After making the changes, the code now looks as follows:
    org $2000 ; start address

    lda #$00  ; load accumulator with 0
    sta $022f ; disable display in BASIC screen area
loop
    lda $d40b ; read current screen line into accumulator
    sta $cc   ; store it in zero page
    bne skip  ; if it's not zero jump to code at 'skip' label
    inc $cb   ; increase counter in memory by 1
skip
    lda $cc   ; load current line number from memory
    sta $d40a ; block CPU until vertical sync
    adc $cb   ; add counter to the line number
    sta $d01a ; change background colour
    jmp loop  ; repeat
After assembling it with xasm, the resulting executable is now only 33 bytes long. However, we can still cut the instruction list down.

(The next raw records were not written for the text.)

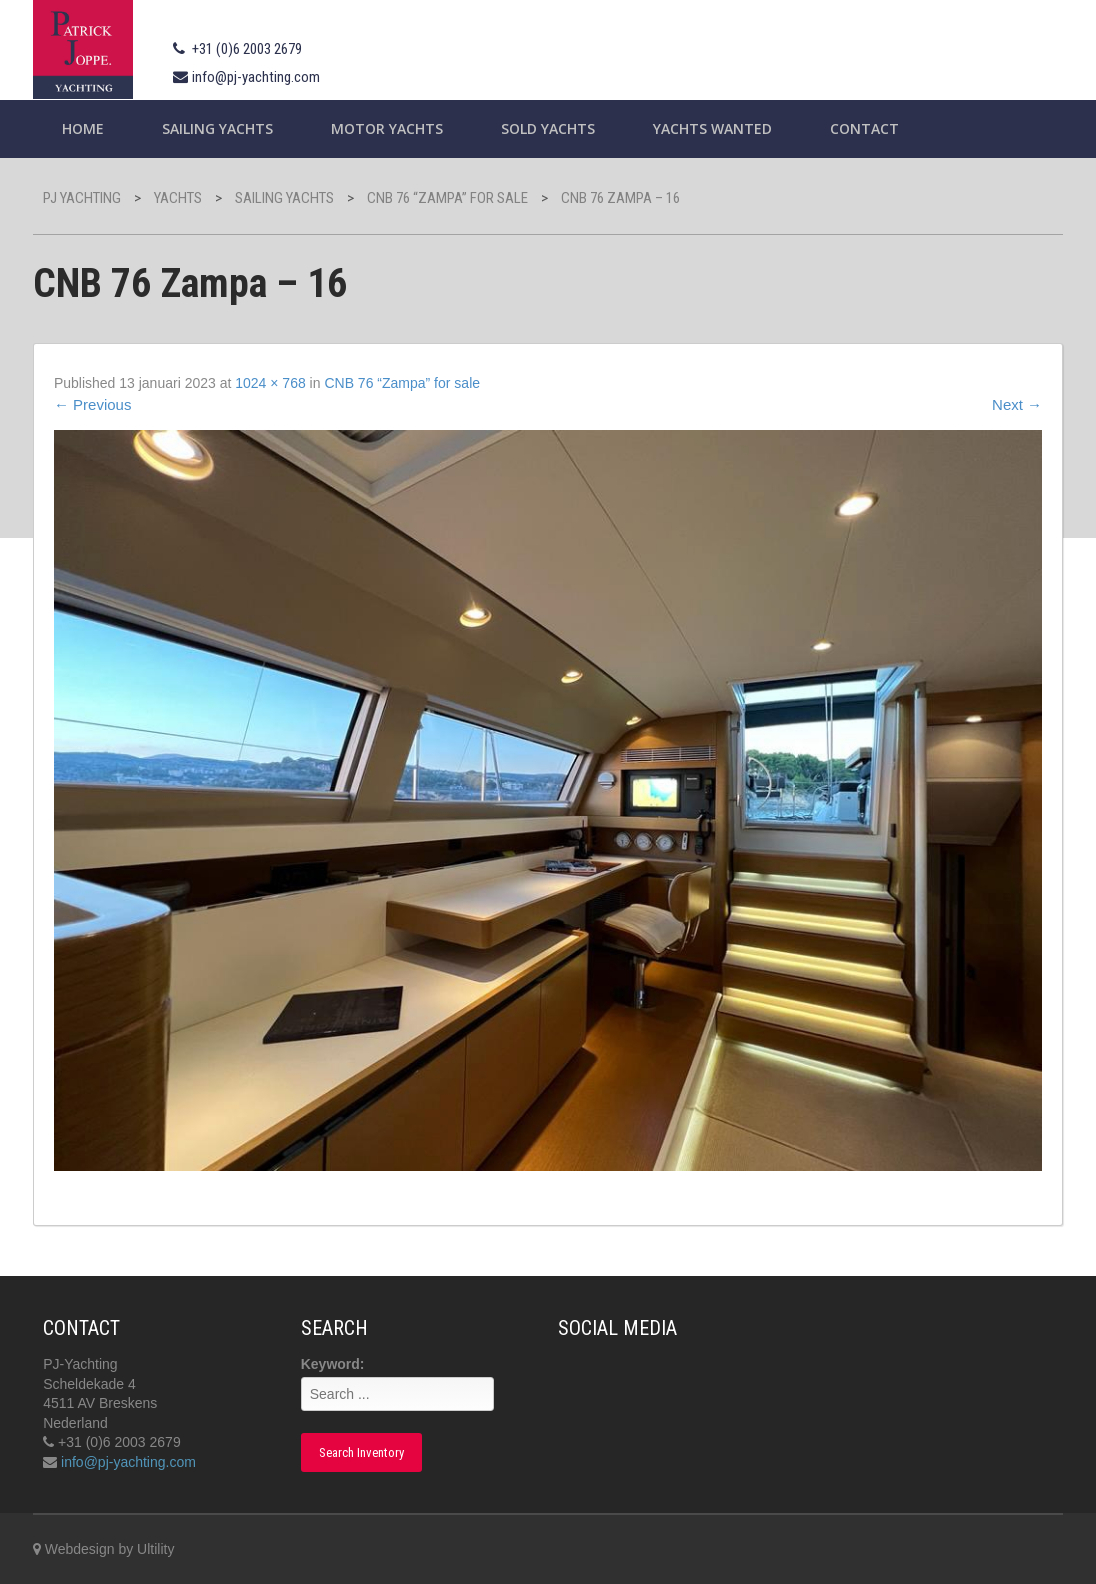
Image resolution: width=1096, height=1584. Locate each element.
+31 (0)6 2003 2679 (247, 49)
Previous (93, 404)
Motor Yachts (387, 128)
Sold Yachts (548, 128)
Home (83, 128)
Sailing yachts (217, 128)
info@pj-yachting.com (256, 77)
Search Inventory (361, 1452)
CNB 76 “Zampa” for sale (402, 383)
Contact (864, 128)
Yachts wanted (712, 128)
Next (1017, 404)
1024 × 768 (270, 383)
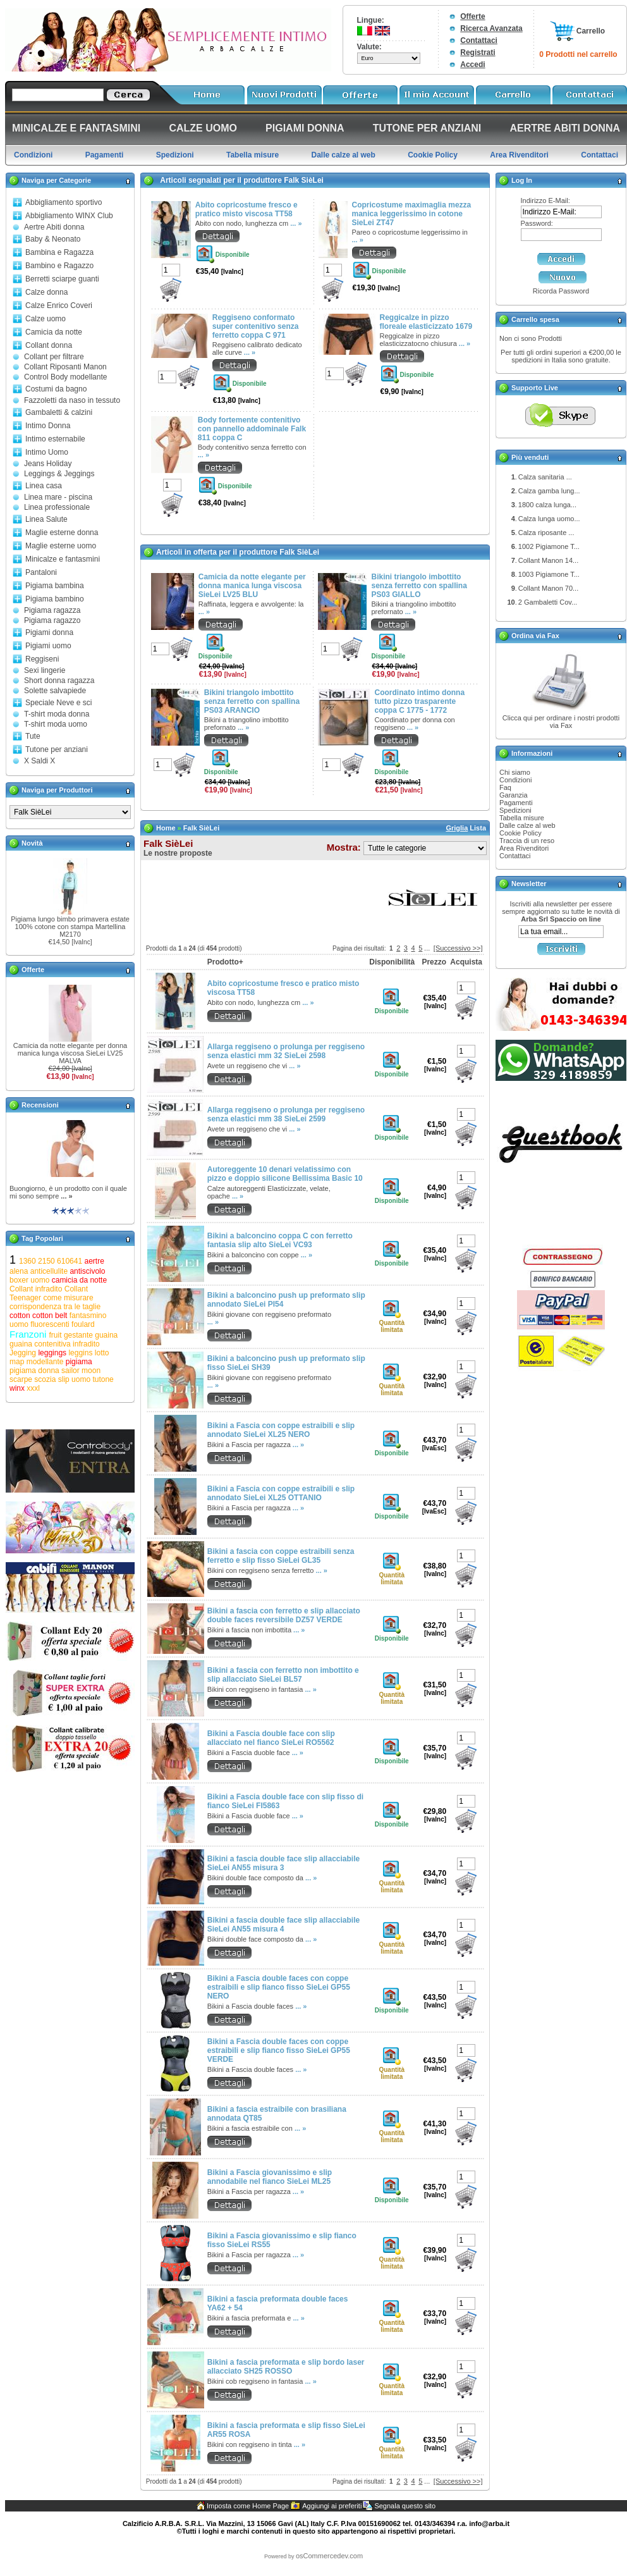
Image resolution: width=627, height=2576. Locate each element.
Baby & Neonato (52, 239)
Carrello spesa (535, 319)
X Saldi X (39, 760)
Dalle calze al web (527, 825)
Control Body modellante (65, 377)
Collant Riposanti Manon (65, 366)
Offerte (472, 16)
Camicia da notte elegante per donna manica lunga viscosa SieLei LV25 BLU (252, 585)
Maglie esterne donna (61, 532)
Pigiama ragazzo (52, 620)
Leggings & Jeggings (59, 473)
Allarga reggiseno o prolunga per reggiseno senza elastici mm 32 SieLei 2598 (286, 1051)
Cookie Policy (520, 833)
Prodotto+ (225, 962)
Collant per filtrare (54, 356)
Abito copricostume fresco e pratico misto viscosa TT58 (246, 209)
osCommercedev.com (329, 2556)
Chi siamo (514, 772)
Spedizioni (515, 810)
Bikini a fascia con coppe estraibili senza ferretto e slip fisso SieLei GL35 (281, 1556)
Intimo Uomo (46, 452)
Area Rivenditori (524, 848)
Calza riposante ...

You may notice that there is no need to load and store accumulator at $cc memory address, because its state doesn't change between "sta $cc" and "lda $cc" - so we can safely remove those instructions:
    org $2000 ; start address

    lda #$00  ; load accumulator with 0
    sta $022f ; disable display in BASIC screen area
loop
    lda $d40b ; read current screen line into accumulator
    bne skip  ; if it's not zero jump to code at 'skip' label
    inc $cc   ; increase counter in memory by 1
skip
    sta $d40a ; block CPU until vertical sync
    adc $cc   ; add counter to the line number
    sta $d01a ; change background colour
    jmp loop  ; repeat
As we got rid of another couple of bytes, rainbow.xex is now exactly 29 bytes after assembling.

Lessons learned:
1. Compilation with default compiler options sucks.
2. A smart compiler can do a really great job optimizing code.
3. There is always a way for a programmer to optimize it even more.
4. Programming old computers is fun.